PIANIST AND COMPOSER KOKI NAKANO

Pianist Koki Nakano
Koki Nakano — Oceanic Feeling — Antakly Projects
Pianist & Composer · Oceanic Feeling
中野 浩揮 Koki
Nakano
Oceanic Feeling

Japanese pianist born in Fukuoka, 1988. Piano since age three. Performed at the Louvre, Lincoln Center, Cadogan Hall. His music lives at the intersection of classical, electronic, and choreographic — where body meets sound meets water.

Fukuoka, Japan · Tokyo · Paris  ·  Nø Førmat! Label Photo: Camille Pradon  ·  Interview: Leila Antakly
海洋的感覚
The Album's Guiding Concept

"'Oceanic Feeling' is the word coined by French poet Romain Rolland to express his sensation for infinity or oneness — a significant ambiguity which can simultaneously evoke contradictory feelings."

Koki Nakano
Born
1988, Fukuoka, Japan
Studied
Tokyo Univ. of the Arts · Toho Gakuen
Label
Nø Førmat! (Paris)
Stages
Louvre · Lincoln Center · Cadogan Hall

For Nakano, who has played piano since he was three years old, music has always been his way of finding balance in the world — a physical experience that acknowledges the bodily tensions of movement and gravity.

Born in Fukuoka, Japan in 1988, Koki Nakano graduated from Toho Gakuen School of Music in Tokyo before enrolling at the composition department of Tokyo University of the Arts. He released his debut album Lift in 2016, in collaboration with French cellist Vincent Segal. His second album Pre-Choreographed (2020) developed his dialogue between dance and music. Oceanic Feeling (2022) extends that research into the deepest waters yet.
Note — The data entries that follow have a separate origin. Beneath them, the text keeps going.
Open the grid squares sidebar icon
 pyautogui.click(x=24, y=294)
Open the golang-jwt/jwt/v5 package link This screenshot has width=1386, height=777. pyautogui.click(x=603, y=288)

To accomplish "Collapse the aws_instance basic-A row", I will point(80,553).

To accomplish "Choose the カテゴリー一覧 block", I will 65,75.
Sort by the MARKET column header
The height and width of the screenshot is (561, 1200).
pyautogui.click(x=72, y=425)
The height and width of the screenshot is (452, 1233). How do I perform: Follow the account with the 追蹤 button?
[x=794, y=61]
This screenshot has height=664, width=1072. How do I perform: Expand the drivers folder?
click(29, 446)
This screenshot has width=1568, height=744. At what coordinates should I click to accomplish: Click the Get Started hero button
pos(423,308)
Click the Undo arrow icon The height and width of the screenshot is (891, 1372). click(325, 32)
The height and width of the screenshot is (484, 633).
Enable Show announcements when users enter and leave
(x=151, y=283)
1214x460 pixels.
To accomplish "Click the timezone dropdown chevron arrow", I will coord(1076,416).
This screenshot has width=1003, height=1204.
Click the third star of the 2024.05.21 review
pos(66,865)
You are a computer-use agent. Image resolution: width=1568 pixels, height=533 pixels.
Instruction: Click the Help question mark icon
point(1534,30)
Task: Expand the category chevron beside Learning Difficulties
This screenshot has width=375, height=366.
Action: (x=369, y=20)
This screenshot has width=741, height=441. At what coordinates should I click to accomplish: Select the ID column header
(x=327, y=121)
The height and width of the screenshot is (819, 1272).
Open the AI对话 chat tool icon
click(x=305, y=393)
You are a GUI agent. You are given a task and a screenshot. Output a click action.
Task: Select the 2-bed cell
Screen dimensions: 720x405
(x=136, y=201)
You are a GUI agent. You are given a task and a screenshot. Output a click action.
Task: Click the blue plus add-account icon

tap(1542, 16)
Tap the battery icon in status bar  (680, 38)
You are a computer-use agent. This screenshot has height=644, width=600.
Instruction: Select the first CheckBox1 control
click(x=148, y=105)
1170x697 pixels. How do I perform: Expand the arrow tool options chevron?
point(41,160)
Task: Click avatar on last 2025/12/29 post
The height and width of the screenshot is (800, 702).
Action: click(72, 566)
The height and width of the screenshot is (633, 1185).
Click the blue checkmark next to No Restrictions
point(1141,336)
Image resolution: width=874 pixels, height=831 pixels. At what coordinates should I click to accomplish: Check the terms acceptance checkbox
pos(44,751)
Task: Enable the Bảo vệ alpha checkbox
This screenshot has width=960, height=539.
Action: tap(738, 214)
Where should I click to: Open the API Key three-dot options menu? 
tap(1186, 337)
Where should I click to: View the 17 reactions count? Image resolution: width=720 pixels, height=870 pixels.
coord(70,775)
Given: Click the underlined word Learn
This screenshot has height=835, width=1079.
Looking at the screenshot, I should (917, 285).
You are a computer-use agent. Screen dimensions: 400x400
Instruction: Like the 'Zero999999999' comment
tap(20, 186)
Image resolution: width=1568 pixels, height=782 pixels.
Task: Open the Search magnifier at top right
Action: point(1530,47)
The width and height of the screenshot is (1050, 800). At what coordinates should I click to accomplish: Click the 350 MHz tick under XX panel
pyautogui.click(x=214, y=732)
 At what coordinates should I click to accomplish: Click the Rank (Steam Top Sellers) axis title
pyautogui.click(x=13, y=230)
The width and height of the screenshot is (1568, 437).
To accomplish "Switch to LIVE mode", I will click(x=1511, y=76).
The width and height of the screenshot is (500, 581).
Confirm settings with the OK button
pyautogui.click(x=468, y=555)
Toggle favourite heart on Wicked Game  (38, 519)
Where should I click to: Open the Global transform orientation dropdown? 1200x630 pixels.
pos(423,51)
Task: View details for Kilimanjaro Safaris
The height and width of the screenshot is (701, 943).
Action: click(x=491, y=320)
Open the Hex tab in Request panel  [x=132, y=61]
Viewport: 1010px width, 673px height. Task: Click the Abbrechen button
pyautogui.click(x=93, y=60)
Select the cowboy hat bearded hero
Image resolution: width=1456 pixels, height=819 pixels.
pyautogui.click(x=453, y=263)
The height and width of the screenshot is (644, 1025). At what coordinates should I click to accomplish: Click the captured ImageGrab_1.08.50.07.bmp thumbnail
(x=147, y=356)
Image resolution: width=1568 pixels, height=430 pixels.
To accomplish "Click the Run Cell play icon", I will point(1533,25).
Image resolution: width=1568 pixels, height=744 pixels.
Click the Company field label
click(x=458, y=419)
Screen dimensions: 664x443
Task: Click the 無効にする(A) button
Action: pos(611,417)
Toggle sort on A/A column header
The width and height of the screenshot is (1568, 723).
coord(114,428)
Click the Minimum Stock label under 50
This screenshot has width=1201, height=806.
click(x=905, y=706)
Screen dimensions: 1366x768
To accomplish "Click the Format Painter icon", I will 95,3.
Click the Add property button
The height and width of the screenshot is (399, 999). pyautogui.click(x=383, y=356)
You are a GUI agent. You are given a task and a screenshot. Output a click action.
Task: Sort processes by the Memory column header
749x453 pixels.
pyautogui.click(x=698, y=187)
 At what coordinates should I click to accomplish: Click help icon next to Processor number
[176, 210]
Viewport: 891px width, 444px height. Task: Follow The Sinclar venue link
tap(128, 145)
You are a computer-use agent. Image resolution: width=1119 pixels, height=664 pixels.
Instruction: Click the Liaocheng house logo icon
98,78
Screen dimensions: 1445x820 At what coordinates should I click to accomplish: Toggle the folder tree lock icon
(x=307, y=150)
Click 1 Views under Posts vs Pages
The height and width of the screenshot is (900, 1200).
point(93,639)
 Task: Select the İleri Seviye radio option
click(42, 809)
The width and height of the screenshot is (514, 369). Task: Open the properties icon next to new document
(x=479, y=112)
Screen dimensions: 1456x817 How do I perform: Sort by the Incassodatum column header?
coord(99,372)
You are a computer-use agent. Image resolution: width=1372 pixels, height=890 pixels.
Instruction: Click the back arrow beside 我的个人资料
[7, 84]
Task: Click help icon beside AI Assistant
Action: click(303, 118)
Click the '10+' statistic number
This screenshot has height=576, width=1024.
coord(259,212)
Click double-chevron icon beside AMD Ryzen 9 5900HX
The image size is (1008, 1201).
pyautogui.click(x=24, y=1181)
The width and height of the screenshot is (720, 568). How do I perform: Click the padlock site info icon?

In 2024, his fourth album Ululō arrived in collaboration with singers Yaël Naim, Wayne Snow, and Jordy — continuing to expand the boundaries of what a solo pianist can mean.

2016
Lift
with Vincent Segal · Nø Førmat!
2020
Pre-Choreographed
Classical meets electronics meets dance
2021
Brise-lames
with Damien Jalet · Palais Garnier Premiere
2022
Oceanic Feeling
Third album · with Tess Voelker, Marion Motin, Nicolas Huchard
2024
Ululō
with Yaël Naim, Wayne Snow & Jordy
// Japanese philosopher Tetsuya Kawano, The Phenomenology of Boundaries, 2014

"At the first glance the skin seems like it has a role to protect muscles, bones, fats, organs. It's of course right. Although if our 'existence' means to maintain the boundary between the world and oneself, rather muscles, bones, fats, organs — these all seem to exist for protecting the skin itself."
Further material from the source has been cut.